Author to Watch: Johnny Drago
‘Luxury helicopters and gowns and cliff-hangers and catfights’
Johnny Drago has been busy over the last year: In 2011, his play Kiss of the Vampire took home the Metropolitan Atlanta Theater Award for Best Original Work. In 2012, Drago snagged the top spot in Creative Loafing’s annual Fiction Contest. This summer he was one of a select few chosen for Mint Gallery’s Leap Year fellowship, and most recently, has been awarded the Emerging Artist Award in Literary Arts from the City of Atlanta Office of Cultural Affairs. Then there’s his performance in Designing Women Live! at OnStage Atlanta, the debut of his play Buckhead is Burning, and regular appearances at Write Club Atlanta, Vouched Atlanta, and Hyde ATL.
Somehow, in the middle of all this, Drago found the time for Executive Privilege, a new book he co-authored with E.C. Crandall. Published this September under the pen names Dale Vigor (Drago) and Teri Dee Strung (Crandall), Executive Privilege focuses on the raucous lives of two executives of feuding aerobics companies in the early 1980s. It’s equal parts pulp novel and loving homage to queer melodrama. Drago lovingly refers to it as “their little Fifty Shades of Gay.”
“We started off writing a certain type of pulp novel,” he says. “But as we considered the history of LGBTQ literature and what we wanted our contribution to be, the book became a meditation on genre fiction, queer melodrama, the value of the humanities, and the pitfalls of commercial art — in addition to being a book about luxury helicopters and gowns and cliff-hangers and catfights.”

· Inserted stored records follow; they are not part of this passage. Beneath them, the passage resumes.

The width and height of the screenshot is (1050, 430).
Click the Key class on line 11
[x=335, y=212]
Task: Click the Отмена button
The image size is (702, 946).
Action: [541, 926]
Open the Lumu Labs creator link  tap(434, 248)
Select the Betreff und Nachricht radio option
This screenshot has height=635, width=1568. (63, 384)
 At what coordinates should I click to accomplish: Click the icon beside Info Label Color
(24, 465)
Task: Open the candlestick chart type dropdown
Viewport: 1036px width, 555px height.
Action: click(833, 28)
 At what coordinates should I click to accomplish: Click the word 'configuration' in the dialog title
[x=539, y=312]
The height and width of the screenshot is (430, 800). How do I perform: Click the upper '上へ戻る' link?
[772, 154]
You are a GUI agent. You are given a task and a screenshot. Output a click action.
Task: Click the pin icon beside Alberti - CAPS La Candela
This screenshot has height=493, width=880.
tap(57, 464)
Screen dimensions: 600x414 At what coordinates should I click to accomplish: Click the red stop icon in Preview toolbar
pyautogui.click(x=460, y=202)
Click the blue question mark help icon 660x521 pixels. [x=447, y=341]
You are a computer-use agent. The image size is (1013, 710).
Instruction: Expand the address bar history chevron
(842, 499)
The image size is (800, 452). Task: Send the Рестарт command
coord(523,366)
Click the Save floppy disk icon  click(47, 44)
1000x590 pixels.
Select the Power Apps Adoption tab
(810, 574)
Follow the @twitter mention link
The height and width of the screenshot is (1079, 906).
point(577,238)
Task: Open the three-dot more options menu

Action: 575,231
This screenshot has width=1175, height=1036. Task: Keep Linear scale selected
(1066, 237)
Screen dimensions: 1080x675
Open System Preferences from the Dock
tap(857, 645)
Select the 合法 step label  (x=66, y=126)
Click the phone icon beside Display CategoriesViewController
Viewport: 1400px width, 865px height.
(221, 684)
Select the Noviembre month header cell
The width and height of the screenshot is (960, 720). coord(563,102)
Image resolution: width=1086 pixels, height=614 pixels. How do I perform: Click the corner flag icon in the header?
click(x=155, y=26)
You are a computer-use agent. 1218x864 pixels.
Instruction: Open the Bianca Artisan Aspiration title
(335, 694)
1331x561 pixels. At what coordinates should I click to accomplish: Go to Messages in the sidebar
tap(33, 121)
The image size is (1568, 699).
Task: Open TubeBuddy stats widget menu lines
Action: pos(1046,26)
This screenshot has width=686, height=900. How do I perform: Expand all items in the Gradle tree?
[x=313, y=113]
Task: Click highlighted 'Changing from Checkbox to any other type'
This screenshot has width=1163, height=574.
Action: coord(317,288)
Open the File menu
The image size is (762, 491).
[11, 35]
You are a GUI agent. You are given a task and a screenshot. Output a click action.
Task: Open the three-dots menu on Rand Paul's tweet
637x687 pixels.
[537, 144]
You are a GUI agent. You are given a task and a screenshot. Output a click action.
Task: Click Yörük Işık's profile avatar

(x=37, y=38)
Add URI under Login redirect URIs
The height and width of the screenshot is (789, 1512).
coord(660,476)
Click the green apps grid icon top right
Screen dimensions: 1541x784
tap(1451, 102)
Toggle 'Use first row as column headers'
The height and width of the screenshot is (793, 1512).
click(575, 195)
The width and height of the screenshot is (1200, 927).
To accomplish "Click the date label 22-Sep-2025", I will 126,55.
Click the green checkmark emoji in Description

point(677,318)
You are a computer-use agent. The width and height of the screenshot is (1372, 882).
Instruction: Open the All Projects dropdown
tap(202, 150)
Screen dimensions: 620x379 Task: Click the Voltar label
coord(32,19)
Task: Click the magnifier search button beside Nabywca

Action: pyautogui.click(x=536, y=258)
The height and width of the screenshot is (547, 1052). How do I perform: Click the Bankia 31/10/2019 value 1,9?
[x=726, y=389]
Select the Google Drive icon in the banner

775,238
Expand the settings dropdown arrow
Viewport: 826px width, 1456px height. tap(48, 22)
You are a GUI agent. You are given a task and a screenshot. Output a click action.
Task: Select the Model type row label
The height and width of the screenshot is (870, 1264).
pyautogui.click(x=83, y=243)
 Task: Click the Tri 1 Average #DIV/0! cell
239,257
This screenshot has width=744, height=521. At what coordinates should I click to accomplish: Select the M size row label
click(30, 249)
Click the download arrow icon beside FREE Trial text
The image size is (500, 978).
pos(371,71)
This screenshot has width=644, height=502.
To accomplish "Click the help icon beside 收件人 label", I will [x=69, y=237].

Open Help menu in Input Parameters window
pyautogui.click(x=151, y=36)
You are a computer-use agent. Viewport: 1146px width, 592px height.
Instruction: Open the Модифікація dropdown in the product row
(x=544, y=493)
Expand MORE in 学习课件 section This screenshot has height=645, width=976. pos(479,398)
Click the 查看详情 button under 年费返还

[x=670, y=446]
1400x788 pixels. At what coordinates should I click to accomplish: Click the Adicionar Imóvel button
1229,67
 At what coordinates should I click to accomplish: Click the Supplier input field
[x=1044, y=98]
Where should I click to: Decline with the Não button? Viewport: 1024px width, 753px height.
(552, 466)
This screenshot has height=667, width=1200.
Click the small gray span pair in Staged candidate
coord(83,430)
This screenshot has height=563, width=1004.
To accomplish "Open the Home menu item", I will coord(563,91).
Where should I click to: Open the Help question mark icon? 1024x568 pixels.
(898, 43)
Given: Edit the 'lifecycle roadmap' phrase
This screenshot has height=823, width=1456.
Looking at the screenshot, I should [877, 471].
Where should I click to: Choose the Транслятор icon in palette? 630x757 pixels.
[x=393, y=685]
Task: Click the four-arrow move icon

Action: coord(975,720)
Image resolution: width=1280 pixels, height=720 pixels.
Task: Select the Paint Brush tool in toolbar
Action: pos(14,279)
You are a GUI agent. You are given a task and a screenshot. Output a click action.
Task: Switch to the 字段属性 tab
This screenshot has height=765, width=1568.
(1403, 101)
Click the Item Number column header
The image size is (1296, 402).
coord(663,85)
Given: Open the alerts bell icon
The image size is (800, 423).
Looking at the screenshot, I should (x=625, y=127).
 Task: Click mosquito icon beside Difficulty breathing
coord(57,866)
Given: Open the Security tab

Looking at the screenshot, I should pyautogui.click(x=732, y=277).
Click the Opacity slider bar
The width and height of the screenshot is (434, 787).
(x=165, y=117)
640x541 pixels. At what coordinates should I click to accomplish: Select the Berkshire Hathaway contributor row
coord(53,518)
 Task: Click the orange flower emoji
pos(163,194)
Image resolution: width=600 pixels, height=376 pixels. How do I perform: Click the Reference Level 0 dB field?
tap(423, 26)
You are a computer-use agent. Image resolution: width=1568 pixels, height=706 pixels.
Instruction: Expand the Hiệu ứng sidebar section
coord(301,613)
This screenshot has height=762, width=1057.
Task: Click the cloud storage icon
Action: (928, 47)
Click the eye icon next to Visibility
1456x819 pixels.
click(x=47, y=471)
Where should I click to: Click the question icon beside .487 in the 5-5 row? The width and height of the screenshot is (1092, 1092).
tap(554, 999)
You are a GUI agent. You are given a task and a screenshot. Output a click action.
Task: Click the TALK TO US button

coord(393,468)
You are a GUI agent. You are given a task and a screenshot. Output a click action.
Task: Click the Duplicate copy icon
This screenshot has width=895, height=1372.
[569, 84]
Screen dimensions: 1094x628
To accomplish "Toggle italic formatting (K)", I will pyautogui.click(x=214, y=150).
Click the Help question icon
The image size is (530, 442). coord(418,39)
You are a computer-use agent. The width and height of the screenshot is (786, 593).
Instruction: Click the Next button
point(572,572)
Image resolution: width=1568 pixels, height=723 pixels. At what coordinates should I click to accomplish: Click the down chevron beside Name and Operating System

He’s encouraged by Atlanta’s thriving creative community: “It’s been heartening to watch the lit scene come to life and I’ve been extremely lucky to play along. We’re witnessing a special moment in the city’s creative life. People are being driven to crimes of passion over public murals! We have at least 20 roving, anonymous street artists! A chicken in every pot and a dance troupe on every corner!”